La vicenda della mancata elezione di Matteo Renzi a rappresentante regionale toscano per l’elezione del Capo dello Stato è grave per una infinita serie di motivi, ma è anche perfettamente naturale: scritta nelle cose.
Il Pd se deve scegliere tra Matteo Renzi, 38enne punta di diamante del rinnovamento e di un futuro di possibili vittorie, e Alberto Monaci, deputato della decima legislatura che va per i 73 anni e ha attraversato tutte le tristi vicende del Mps, vota e sceglie Monaci.
E’ l’ennesima incredibile prova di come il corpaccione del Pd non abbia minimamente capito quanto l’Italia sia stravolta. Ma l’errore è sorprendersi.
Ho cominciato a capire che la grande avventura renziana sarebbe stata stritolata da questo Pd il 6 ottobre 2012. Data decisiva, che in pochi ricordano.
Il 6 ottobre venne convocata l’Assemblea nazionale in cui si votarono le regole delle primarie. E’ l’Assemblea del “mi fido di Bersani”. La sera prima Matteo spiega a me e ad altri che avremmo alla fine accettato il regolamento proposto, magari si fingeva un po’ d’ammuina, ma alla fine si accettava. Io preferii allora non presentarmi in Assemblea.
Sapevo che ci avrebbero fatto bere un papocchio che preparava la sconfitta e che noi avevamo una sola arma per evitarlo: mettere sul tavolo la pistola carica della rottura definitiva.
Se il 6 ottobre avessimo detto “o ci date primarie aperte, con le regole di sempre, o noi ce ne andiamo” avremmo cambiato la storia d’Italia: avremmo o ottenuto le primarie con le regole normali (quelle di Prodi e di Marino per capirci) e Matteo le avrebbe vinte a mani basse, oppure Renzi si sarebbe candidato premier direttamente chiedendo il consenso del paese e avrebbe vinto le elezioni, salvato l’Italia dallo stallo dei perditempo, evitato l’aggressione della speculazione internazionale che tra poco si abbatterà sul paese.
Renzi avrebbe ridotto in cenere Berlusconi e pure Bersani, ridimensionando Grillo. Invece, il 6 ottobre Renzi in nome dell’unità del Pd chiese ai suoi di accettare regole burocratiche folli che favorivano solo Bersani con il suo tortello magico e la storia è andata come sapete.
L’azione di logoramento del Pd su Renzi prosegue e rischia di risucchiare il miglior campione dell’ultimo possibile rinnovamento della politica dentro un gorgo da cui uscirà troppo tardi: Bersani e Berlusconi si metteranno d’accordo contro di lui, il congresso del Pd verrà convocato contro di lui, le auspicate primarie per la premiership saranno rinviate almeno di un anno.
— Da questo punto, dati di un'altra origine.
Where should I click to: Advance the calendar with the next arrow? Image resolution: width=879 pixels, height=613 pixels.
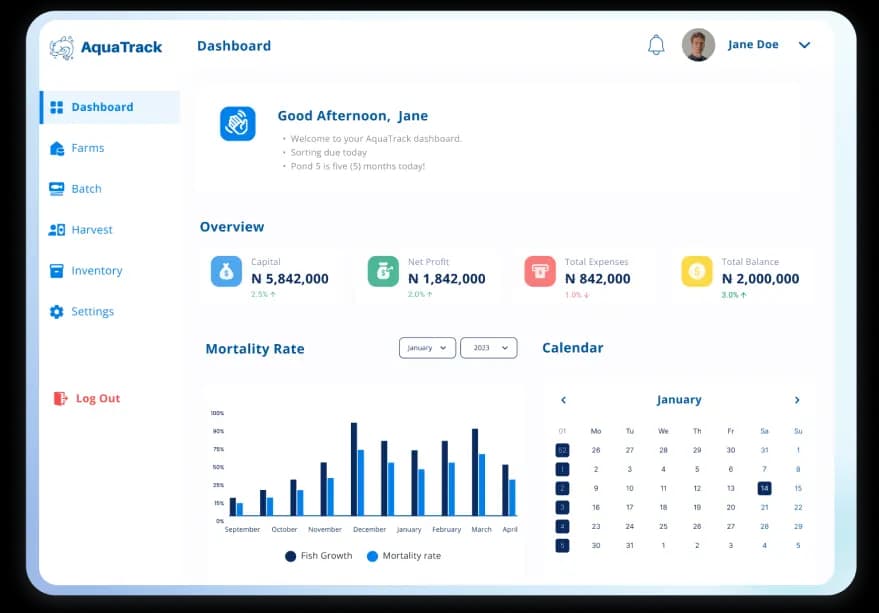tap(797, 400)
All’appuntamento Matteo arriverà già decotto, gli toccherà al massimo un altro mandato da sindaco di Firenze e poi si dovrà acconciare a diventare uno dei tanti che avevano in mano il biglietto della lotteria e l’hanno perso.
Caro Matteo, è ora di andare, di sparigliare per davvero.
Questo Pd, più che mai il Pd con i gruppi parlamentari bersanizzati dalle primarie farlocche di Natale (quelle in cui si è chiesto a Franco Dalia di votare Stefano Fassina e ce le hanno raccontate come prova del consenso dei giovani turchi), non sarà mai il partito che potrai guidare alle elezioni.
La tua coalizione è composta dei ventinove milioni di italiani nati dopo il 1970 che sono stati mandati al disastro da classi dirigenti inamovibili e marce, che credono solo alle tre P: Permanenza, Potere, Privilegio. Per spazzarle via l’operazione di partito non funziona: l’hai tentata, ma non funziona. Ti preferiranno sempre un Alberto Monaci, perché Alberto Monaci è uno di loro, tu non lo sarai mai.